The road team will generally wear a version of its uniform with one of the darker of its official colors as the main color, or in baseball with a grey main color referred to as the "road greys". The term "home whites" originated in the early days of Major League Baseball. Typically the visiting team had no access to laundry facilities and thus the players were unable to clean their uniforms on the road. By wearing grey or another dark color the visiting team was better able to conceal the dirt and grass stains that had accumulated on their uniforms over the course of the series. The home team, having access to laundry facilities, was able to wear clean white uniforms each day, hence the term "home whites".

==Homerism==
In team sports, and especially international sports (home represented by the home country), a "home" crew is assigned to cover all the home games, and sometimes the "home" crew travels on the road to cover away games as well. While it is generally accepted that a home broadcasting crew will talk more about the familiar home players, they are still expected to provide objective commentary of the actual play on the field, especially with respect to analysis of contentious officiating decisions. When this line is crossed, crews are accused of being "homers" and/or displaying "homerism".
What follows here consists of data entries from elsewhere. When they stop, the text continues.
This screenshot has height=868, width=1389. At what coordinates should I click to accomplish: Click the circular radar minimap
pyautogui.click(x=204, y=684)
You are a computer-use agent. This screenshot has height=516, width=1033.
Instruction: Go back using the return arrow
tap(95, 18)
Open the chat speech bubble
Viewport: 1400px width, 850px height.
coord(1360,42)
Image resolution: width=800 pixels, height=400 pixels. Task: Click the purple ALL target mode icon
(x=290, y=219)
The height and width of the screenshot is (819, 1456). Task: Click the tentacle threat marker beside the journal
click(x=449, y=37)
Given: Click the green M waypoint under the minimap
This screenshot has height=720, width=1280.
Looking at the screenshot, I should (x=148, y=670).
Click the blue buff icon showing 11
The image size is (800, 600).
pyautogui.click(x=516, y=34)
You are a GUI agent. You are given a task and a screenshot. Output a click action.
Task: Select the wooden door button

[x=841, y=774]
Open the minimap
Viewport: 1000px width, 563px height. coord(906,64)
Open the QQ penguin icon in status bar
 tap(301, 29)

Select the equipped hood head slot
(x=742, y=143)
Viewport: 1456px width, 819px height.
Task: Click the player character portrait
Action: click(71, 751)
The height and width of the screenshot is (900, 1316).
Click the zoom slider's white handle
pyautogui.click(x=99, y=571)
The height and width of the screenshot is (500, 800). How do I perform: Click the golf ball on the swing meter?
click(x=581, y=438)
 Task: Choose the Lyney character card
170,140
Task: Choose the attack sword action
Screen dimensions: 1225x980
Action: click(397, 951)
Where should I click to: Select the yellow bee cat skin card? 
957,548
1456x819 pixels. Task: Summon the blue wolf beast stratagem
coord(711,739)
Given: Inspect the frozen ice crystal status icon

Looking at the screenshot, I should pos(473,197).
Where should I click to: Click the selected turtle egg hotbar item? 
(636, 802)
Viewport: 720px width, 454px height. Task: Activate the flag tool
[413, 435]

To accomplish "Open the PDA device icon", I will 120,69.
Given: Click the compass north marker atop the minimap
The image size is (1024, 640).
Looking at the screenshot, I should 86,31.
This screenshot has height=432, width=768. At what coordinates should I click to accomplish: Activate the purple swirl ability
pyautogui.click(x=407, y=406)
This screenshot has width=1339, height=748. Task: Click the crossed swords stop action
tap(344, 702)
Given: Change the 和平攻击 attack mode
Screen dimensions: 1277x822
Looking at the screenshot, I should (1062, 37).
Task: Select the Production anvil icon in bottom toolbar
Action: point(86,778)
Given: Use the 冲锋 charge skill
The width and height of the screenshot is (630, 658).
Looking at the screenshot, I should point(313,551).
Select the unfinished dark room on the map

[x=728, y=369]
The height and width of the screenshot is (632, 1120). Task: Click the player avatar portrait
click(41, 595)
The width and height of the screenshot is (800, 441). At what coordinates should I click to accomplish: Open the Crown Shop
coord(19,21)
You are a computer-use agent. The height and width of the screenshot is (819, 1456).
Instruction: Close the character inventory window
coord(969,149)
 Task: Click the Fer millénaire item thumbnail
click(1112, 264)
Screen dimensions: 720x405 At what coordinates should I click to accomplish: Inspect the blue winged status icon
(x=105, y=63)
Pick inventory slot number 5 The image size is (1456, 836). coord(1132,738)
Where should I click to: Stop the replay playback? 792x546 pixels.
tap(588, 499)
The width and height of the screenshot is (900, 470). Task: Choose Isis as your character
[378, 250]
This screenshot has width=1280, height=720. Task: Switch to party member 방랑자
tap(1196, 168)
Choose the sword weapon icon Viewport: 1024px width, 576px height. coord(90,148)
In contrast, national broadcasting crews, especially those at the top of their network's depth chart, are typically assigned to whatever games are expected to attract the largest broadcast audiences, and do not specifically cover particular teams. These crews are held to the highest standards of impartiality, and likely to come under intense criticism if they express any sort of favoritism toward individual teams and/or players.

In online fan forums, "homers" are participants for whom the home team can do no wrong, and the away team can do no right. This is cognate with extremist forms of partisan politics.